• _Excerpt provided_:
- - - - -
A review of the Columbia River Treaty, which the United States and Canada entered in 1964, has British Columbia growers hoping for compensation for the impact it’s had on their industry.
While the treaty has been effective in managing the Columbia River, harnessing its might for power generation and regulating flows to prevent disastrous flooding along its lower reaches, B.C. growers claim dams Canada built under the treaty also ensured a stable supply of irrigation water that supported the incredible growth of the Washington State apple industry in recent decades.
Since completion of the first dam built under the treaty in 1968, apple acreage in the state has risen from 60,000 acres to approximately 150,000 acres today. Production has increased more than sixfold, reaching 6.5 billion pounds in 2012.
The dramatic growth has had international impact.
“Washington has captured all of the growth in the domestic market and taken a small portion of the market away from other growing areas,” observed Dr. Thomas Schotzko and David Granatstein, extension scientists at Washington State University, in a 2004 paper.
- - - - -
• _Data section_:
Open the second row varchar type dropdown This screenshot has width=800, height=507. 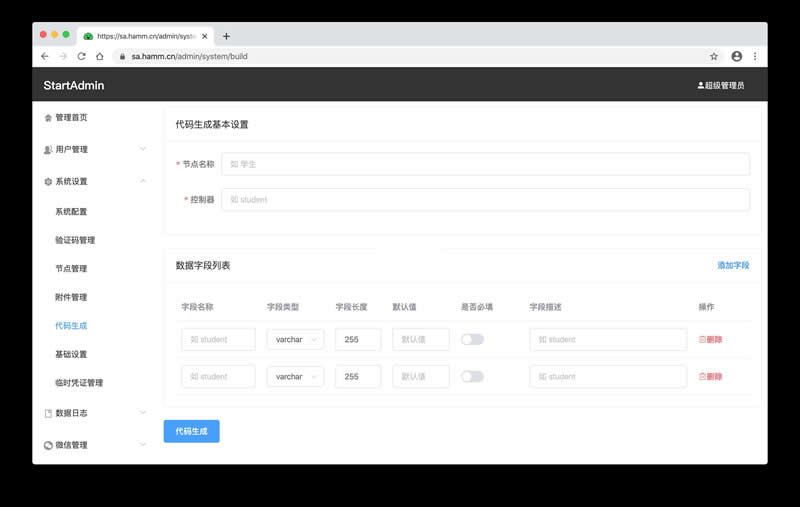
- - - - -
• _What to produce_: Continue the piece on the Columbia River Treaty and British Columbia apple growers, starting right after its final sentence.

• _Final answer_:
It’s no surprise to B.C. growers, now dwarfed by the giant to the south. British Columbia has shifted to newer varieties and more productive plantings, but Washington—where apple production was seven times as great as British Columbia through the 1980s – today produces more than 30 times as many apples as its northern neighbor.
Meanwhile, production in British Columbia has slipped from more than 300 million pounds a year in the late 1960s to 215.5 million pounds in 2012.
“The impact of the increased volumes is unquestioned,” said Glen Lucas, general manager of the B.C. Tree Fruit Growers Association that represents most growers in the province.
Washington has become so productive that many B.C. growers believe the treaty has caused them economic hardship. The state’s output was so overwhelming that growers sought and obtained an antidumping order against Washington State apples in 1989 (the order was rescinded in 2000).
With the Columbia River Treaty under review, fruit growers have joined with the B.C. Vegetable Marketing Commission and the B.C. Potato and Vegetable Growers Association to seek a cut of revenues the province receives under the treaty.
Residents displaced by dam construction and reservoir creation in the Kootenay region received compensation, and in 1995 the province created the Columbia Basin Trust with a $295 million endowment designed to support social, economic, and environmental initiatives in the area.
Growers have suggested an annual allocation of $9.25 million for the competitive disadvantage they face, a fraction of the $200 million to $300 million the province receives from treaty power sales each year.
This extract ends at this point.